When you work in an office, there’s a natural flow to each day. And because you’re in a space that’s just for work, it’s easy to stay focused. Working from home is completely different. Without the change of environment, you can delay work or get distracted throughout the day. It’s important to create a home office that increases your productivity. Make sure you have the right equipment and furniture and that your office is in a space free of distractions.


Being productive as a freelancer relies on self-discipline and routine is the foundation of discipline. Set working hours for yourself and commit to them, time block your schedule to create time for both income-generating and administrative duties, and know how much work you can commit to at once.

5. Find Your First Customers

In the broad sense, a solid marketing plan and brand identity are what help businesses attract and retain customers. But when your business is brand new, customers are unlikely to discover it organically.

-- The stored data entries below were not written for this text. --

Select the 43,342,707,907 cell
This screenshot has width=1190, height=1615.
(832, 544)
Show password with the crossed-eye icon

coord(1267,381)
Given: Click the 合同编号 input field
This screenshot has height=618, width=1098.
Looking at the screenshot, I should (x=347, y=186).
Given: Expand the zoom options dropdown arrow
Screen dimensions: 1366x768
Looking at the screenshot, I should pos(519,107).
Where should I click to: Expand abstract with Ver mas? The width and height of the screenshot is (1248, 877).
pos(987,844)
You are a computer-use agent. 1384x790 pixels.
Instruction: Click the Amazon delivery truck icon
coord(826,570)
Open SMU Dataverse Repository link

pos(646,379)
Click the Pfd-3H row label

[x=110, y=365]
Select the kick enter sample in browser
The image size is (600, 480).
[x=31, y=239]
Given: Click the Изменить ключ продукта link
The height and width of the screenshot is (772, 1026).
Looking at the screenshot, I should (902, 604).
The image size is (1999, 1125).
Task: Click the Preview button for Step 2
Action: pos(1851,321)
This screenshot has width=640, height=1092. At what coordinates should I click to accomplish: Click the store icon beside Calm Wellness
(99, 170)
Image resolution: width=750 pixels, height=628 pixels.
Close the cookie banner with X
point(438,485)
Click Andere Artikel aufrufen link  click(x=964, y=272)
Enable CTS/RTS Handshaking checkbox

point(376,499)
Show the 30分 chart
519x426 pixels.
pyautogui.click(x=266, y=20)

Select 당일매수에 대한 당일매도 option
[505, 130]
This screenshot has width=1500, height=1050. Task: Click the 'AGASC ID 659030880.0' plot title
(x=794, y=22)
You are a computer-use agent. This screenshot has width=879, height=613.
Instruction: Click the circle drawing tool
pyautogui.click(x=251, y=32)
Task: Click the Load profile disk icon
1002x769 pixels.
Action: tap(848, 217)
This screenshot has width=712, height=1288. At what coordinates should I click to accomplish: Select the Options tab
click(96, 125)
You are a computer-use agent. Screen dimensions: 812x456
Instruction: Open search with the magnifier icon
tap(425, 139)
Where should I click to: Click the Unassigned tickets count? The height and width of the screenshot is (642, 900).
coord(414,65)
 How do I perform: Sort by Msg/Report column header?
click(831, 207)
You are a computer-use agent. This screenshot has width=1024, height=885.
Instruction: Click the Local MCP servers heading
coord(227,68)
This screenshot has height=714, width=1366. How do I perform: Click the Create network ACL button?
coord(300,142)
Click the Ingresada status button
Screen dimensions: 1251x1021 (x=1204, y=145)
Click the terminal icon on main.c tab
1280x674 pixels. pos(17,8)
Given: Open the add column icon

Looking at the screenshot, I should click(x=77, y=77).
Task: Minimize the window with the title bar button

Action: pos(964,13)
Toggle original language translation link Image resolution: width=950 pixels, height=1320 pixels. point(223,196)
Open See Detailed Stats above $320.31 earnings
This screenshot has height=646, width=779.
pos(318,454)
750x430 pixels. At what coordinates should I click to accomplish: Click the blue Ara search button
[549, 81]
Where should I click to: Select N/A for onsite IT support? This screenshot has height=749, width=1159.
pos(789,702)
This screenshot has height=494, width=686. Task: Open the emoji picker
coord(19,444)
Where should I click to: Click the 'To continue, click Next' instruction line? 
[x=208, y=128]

If you have connections with a freelancer in a complementary field — say you’re an SEO specialist who knows a web designer — ask for referrals or partner up to serve their clients. If networking doesn’t land any leads, check freelance marketplaces to find people seeking one-off services. While it might not lead to a long-standing business relationship, it’s a good way to get a few clients under your belt and recruit positive online reviews. Nation1099 recommends some of the best freelance marketplaces to try.


Setting up a freelance business is a lot of work, but thankfully, these tasks only have to be done once. Once your business is created and systems and processes are in place, you can shift your focus to running and growing your business. From marketing your business and building relationships to delivering a great product or service, there’s a lot to look forward to in the world of entrepreneurship.